The years of government seige have caused severe shortages in Eastern Ghouta, one of the last remaining rebel strongholds in Syria.
While some food is still grown locally, or smuggled in, humanitarian access to the region has been limited despite regular appeals from aid agencies.
Last week, Jan Egeland, the head of the UN's humanitarian taskforce for Syria, said at least 16 people had died while waiting for evacuation from Eastern Ghouta.
A list put together several months ago of nearly 500 civilians in desperate need of evacuation was rapidly shrinking, said Egeland.

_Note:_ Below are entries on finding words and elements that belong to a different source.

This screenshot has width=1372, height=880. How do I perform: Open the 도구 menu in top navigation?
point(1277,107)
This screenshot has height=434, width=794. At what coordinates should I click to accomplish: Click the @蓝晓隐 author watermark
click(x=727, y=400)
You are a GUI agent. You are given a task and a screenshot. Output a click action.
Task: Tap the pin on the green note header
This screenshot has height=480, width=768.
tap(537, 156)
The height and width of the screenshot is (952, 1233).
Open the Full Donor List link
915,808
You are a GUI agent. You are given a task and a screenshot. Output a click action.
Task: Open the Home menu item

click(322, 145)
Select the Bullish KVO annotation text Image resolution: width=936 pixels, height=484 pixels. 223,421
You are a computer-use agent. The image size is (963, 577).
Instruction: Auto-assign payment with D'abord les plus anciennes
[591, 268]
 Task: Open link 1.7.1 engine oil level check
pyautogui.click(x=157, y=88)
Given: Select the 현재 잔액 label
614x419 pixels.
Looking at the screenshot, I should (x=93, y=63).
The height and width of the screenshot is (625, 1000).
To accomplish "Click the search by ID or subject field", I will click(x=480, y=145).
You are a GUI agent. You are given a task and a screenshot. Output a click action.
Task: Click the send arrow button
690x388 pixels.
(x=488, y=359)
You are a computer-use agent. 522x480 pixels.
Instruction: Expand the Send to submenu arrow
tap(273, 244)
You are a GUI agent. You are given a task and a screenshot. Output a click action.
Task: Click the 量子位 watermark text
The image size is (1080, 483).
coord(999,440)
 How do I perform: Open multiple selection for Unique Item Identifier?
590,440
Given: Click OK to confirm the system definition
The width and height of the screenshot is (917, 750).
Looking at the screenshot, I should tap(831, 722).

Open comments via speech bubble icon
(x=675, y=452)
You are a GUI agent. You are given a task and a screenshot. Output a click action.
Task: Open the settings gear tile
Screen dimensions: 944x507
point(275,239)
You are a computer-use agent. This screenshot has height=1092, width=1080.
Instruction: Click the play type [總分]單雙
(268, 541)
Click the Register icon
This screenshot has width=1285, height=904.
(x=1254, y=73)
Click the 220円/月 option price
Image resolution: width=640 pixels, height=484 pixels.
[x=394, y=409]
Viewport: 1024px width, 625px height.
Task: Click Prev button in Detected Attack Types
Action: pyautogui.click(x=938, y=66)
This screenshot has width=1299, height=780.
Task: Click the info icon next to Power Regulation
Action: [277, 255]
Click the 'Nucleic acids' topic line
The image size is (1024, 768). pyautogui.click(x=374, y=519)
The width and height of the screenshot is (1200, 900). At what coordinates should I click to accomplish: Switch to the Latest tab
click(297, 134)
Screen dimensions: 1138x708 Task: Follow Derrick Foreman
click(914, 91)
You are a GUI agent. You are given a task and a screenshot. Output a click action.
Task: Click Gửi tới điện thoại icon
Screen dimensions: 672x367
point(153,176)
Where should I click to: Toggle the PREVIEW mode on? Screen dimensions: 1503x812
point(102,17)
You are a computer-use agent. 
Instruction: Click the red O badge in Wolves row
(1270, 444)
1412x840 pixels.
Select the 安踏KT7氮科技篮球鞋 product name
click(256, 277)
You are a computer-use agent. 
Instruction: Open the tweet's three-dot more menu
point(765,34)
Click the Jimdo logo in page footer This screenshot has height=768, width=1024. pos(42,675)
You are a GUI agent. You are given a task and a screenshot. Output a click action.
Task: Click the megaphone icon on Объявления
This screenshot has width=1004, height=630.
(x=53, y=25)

"That number is going down, not because we are evacuating people, but because they are dying," he told reporters in Geneva.
"We have confirmation of 16 having died on these lists since they were resubmitted in November, and it is probably higher," he said, highlighting the case of a baby who died on December 14, as the latest round of Syria peace talks in Geneva ended in failure.
Egeland said evacuations and efforts to bring aid into the region had been blocked by a lack of authorisations from the Syrian authorities.
- IS 'moving with impunity' -
The Eastern Ghouta region, near the capital Damascus, is one of four "de-escalation" zones agreed in May in a deal brokered by government backers Russian and Iran and rebel supporter Turkey.
The agreement led to some reduction in fighting but the government kept up its blockade and renewed its bombardment of the enclave in mid-November.
The government stands accused by its critics of using sieges of civilians as a weapon in its war against the rebels.
Rebel fighters pulled out of second city Aleppo and third city Homs, as well as districts of Damascus, only after prolonged blockades caused serious hardship to their families and other civilians.
More than 340,000 people have been killed and millions have been driven from their homes since Syria's conflict erupted with anti-government protests in 2011.
The conflict has since evolved into a complex war involving international powers and jihadists, including the Islamic State group who seized large parts of Syria in 2014.
But the jihadists have seen the territory they once controlled disintegrate in the face of two offensives -- one by Russia-backed regime forces and another by a Kurdish-Arab alliance support by a US-led coalition.
That coalition on Wednesday accused Syrian President Bashar al-Assad of allowing the jihadists to move through territory he controls "with impunity".
"The regime is clearly either unwilling or unable to defeat (IS) within their borders," Major General Felix Gedney of the British army said.
The coalition does not plan to pursue IS fighters into regime-held areas, Gedney said, instead calling on Assad to do so.